After a meeting in London on Tuesday, a spokesperson for the Medicines and Healthcare products Regulatory Agency (MHRA) said formal medical device alerts are being prepared for doctors in Britain regarding several models of implantable defibrillators made by Indianapolis-based Guidant. The company's cardiac rhythm management division, which makes the devices, is based in Arden Hills.
Implantable defibrillators stopwatch-sized devices that shock an errantly beating heart back into rhythm have been at the center of a controversy in the United States since May over when doctors should be notified about potential flaws in devices.
The British regulator says about 1,628 of the recalled devices have been sold in the United Kingdom although it is unclear how many of them have actually been implanted in patients.
Although Guidant fixed a short-circuit problem in its Ventak Prizm 2 DR (model 1861) defibrillator in April 2002, doctors in the United States were not informed about the problem until May 23. The next day, media reports surfaced regarding the flaw, which may have been a contributing factor in the death of a Grand Rapids college student last March.
MHRA said it was first informed by the company of the issue on May 25.
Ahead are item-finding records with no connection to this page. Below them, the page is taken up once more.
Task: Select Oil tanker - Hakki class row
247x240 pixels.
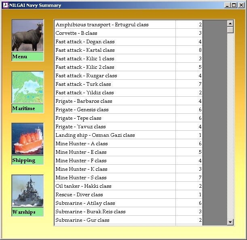Action: coord(115,186)
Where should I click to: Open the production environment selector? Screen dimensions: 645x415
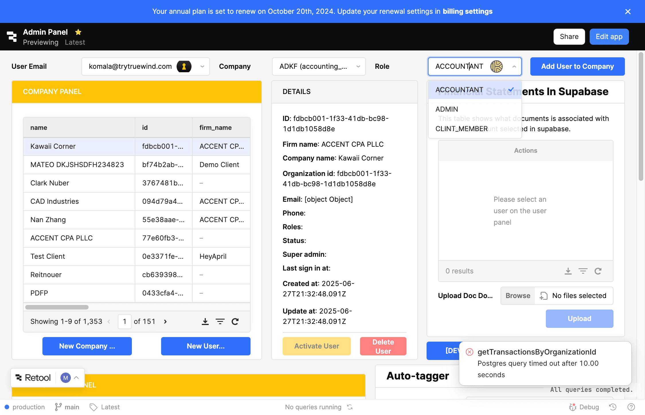25,407
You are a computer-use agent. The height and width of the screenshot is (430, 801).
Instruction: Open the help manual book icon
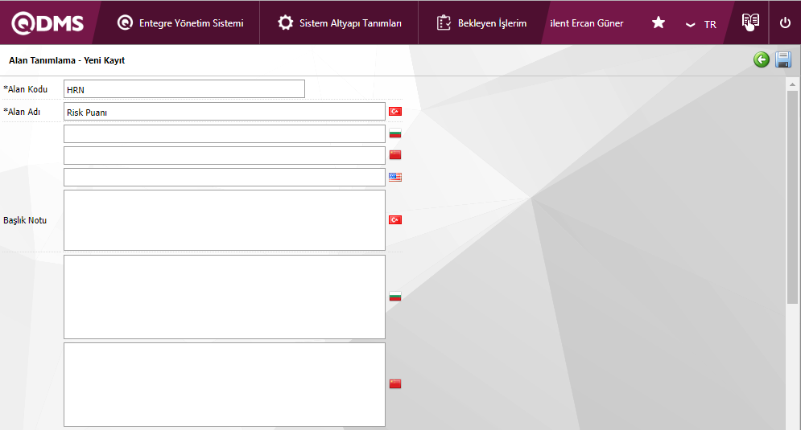750,23
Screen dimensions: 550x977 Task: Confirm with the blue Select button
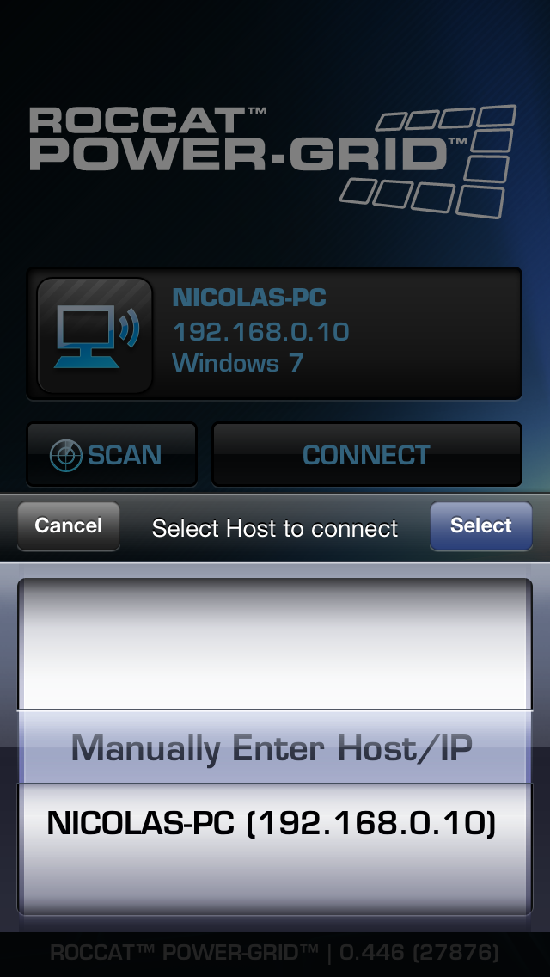(481, 525)
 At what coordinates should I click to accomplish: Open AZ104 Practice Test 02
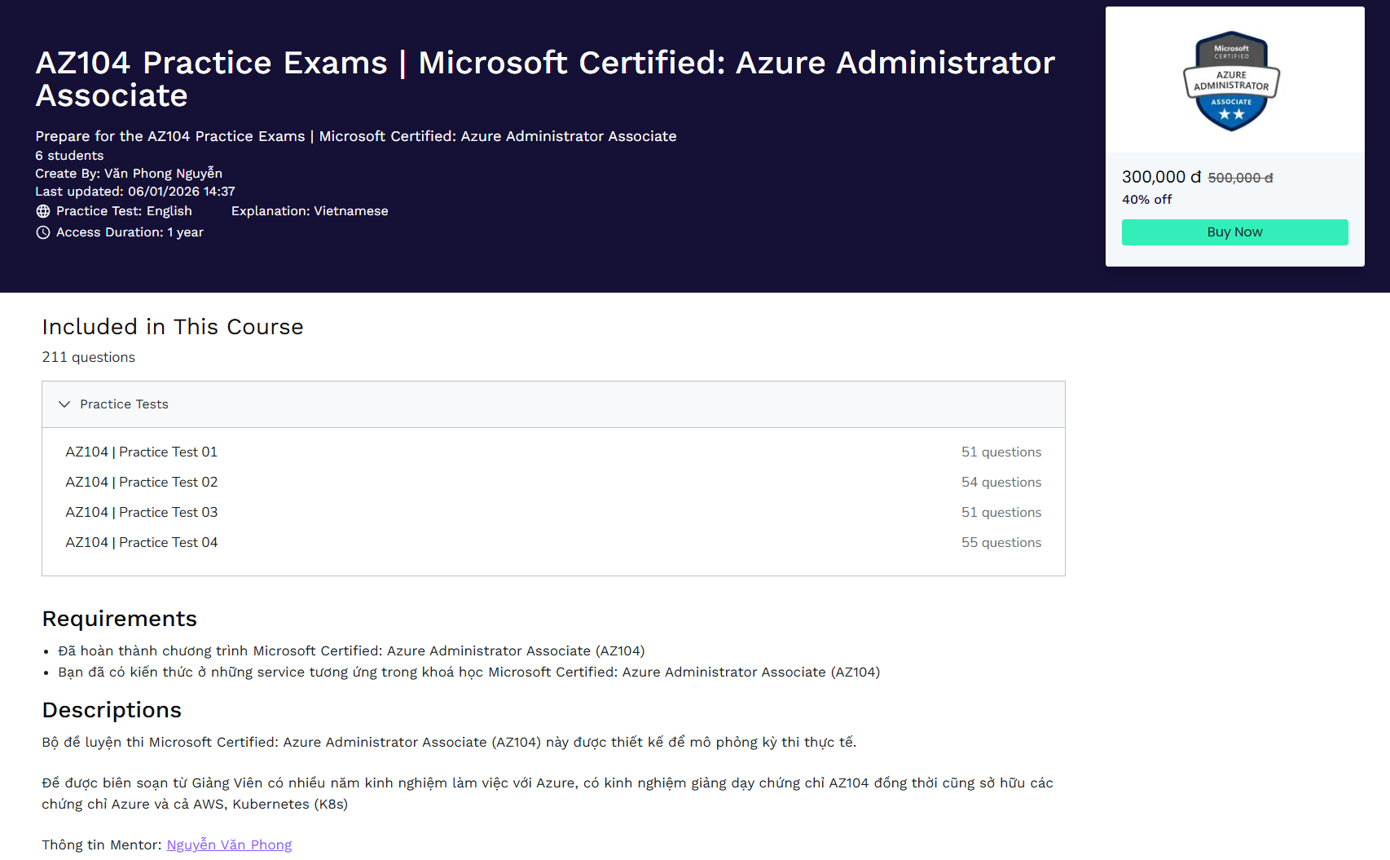click(142, 482)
In a statement, Guidant said it "continues to work closely with its physicians partners, the [Food and Drug Administration] and other regulatory authorities to ensure proper reporting and communication regarding product safety."
The MHRA is a government body similar to the U.S. Food and Drug Administration responsible for ensuring that drugs and devices that reach the British market meet standards of safety, quality and efficacy.
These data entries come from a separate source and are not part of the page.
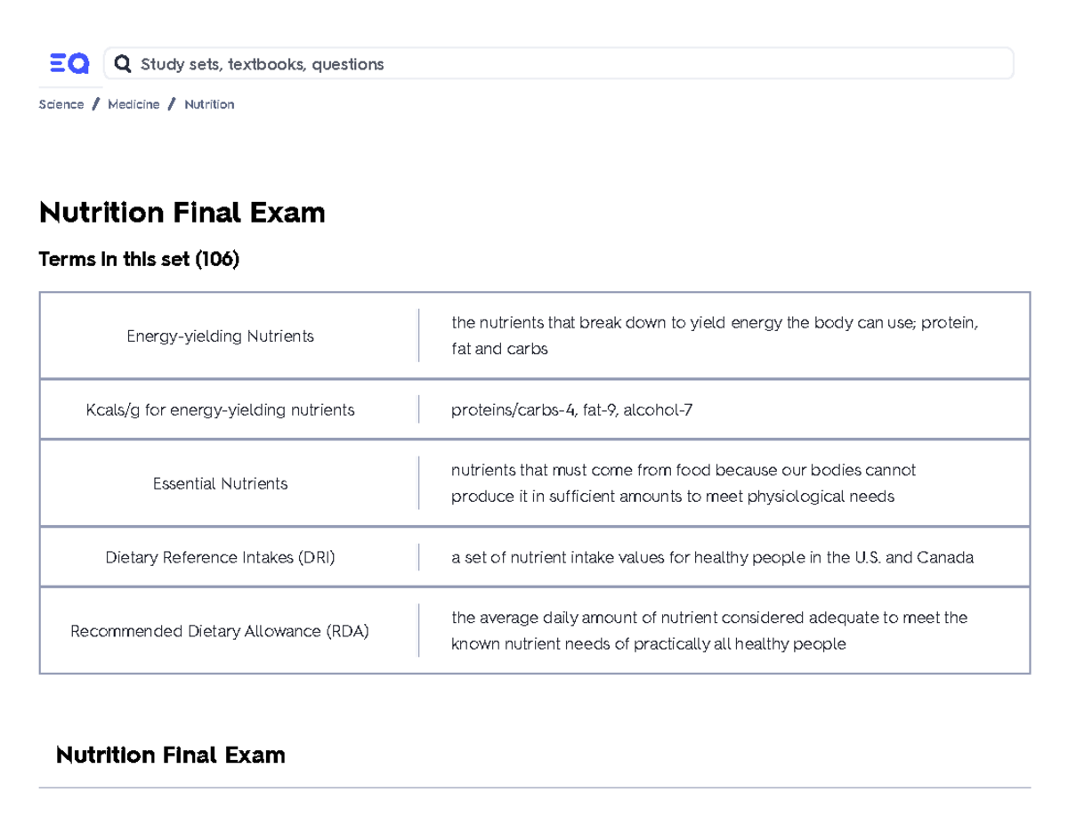Click the DRI definition about nutrient intake values
The width and height of the screenshot is (1068, 825).
coord(712,557)
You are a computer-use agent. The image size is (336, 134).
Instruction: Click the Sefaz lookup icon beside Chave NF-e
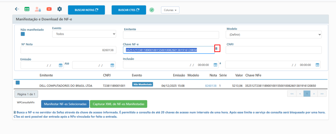click(217, 49)
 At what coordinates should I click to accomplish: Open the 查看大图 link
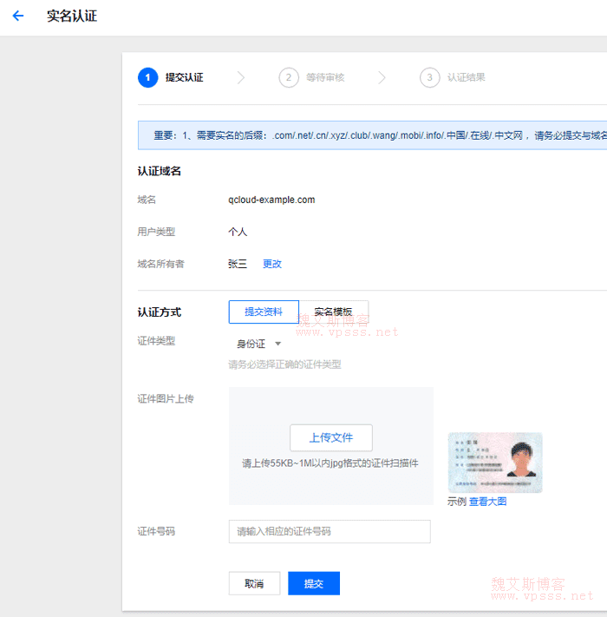coord(488,502)
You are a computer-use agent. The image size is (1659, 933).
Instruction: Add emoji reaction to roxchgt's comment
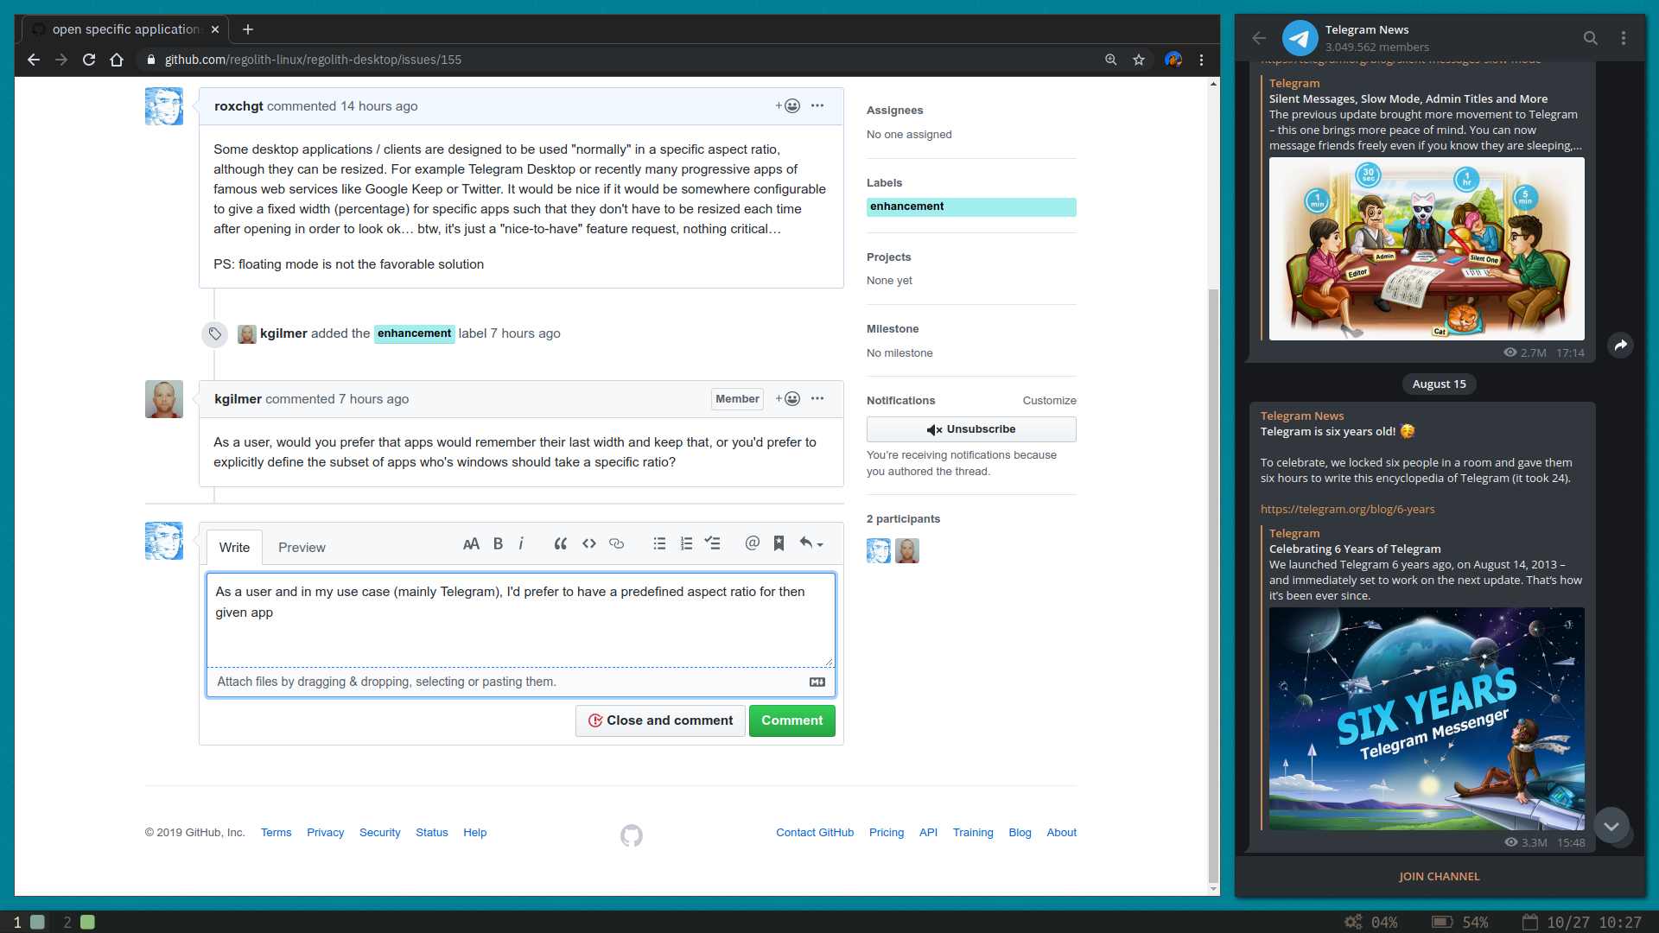(x=791, y=105)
MHRA expects manufacturers to immediately report any deterioration in the performance of a device that has led to the death of a patient or deterioration in a patient's health.
Additionally, if incidents occurring outside Europe lead to corrective action on devices sold within Europe, the MHRA says the manufacturer should notify the agency.
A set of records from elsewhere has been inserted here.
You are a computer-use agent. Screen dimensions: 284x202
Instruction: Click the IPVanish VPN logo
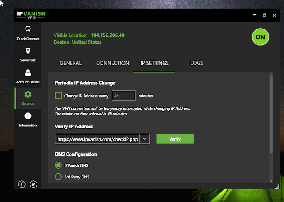tap(31, 15)
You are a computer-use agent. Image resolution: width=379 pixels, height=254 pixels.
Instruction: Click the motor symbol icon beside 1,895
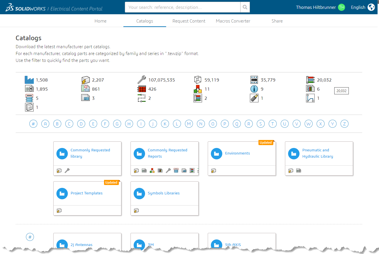(x=29, y=89)
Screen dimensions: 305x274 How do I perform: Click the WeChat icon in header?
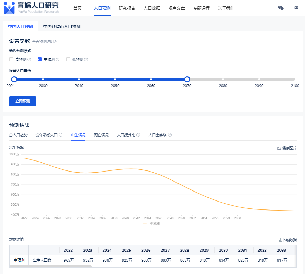click(x=281, y=8)
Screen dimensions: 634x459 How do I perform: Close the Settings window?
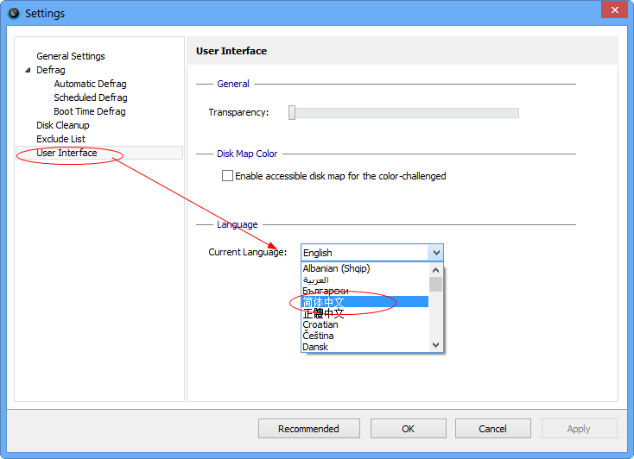[x=614, y=9]
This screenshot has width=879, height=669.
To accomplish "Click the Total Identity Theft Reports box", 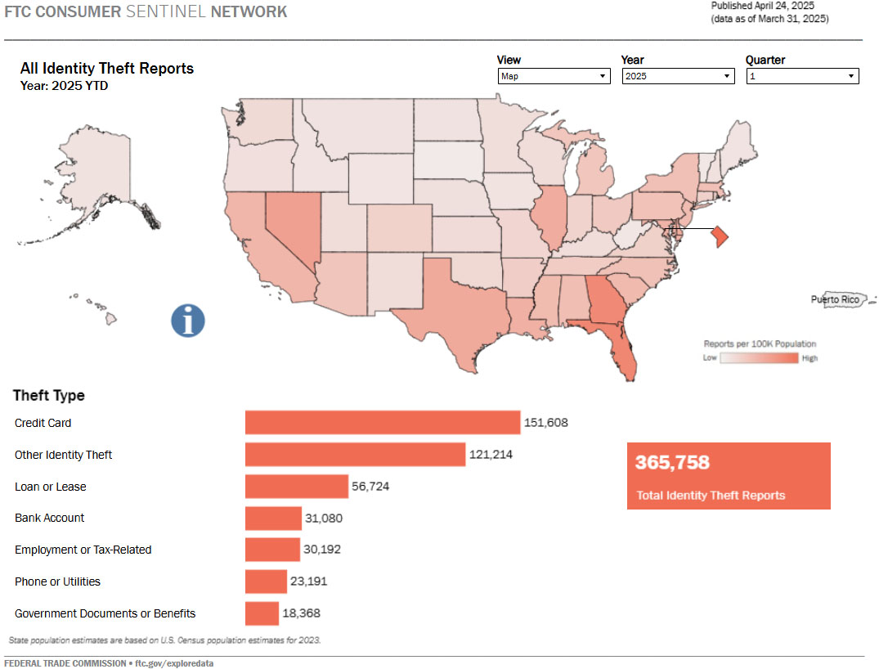I will (728, 476).
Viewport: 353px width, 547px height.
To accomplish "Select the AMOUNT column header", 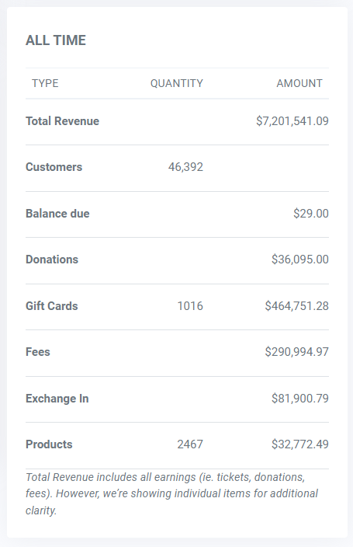I will click(x=299, y=83).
"MHRA were not informed in 2002 of design changes made to the [Guidant] device nor of any of the non-U.K. incidents that initiated the change process," said Gillian Peacock, MHRA press officer.
Peacock said there have been no adverse incidents regarding the recalled Guidant defibrillators in Britain.
The devices include the Ventak Prizm 2 DR (model 1861); Contak Renewal (model H135); and Contak Renewal 2 (model H155), which could short-circuit. Also, the Ventak Prizm AVT; Vitality AVT; Renewal 3 AVT and Renewal 4 AVT models may have a software problem that needs a programming change.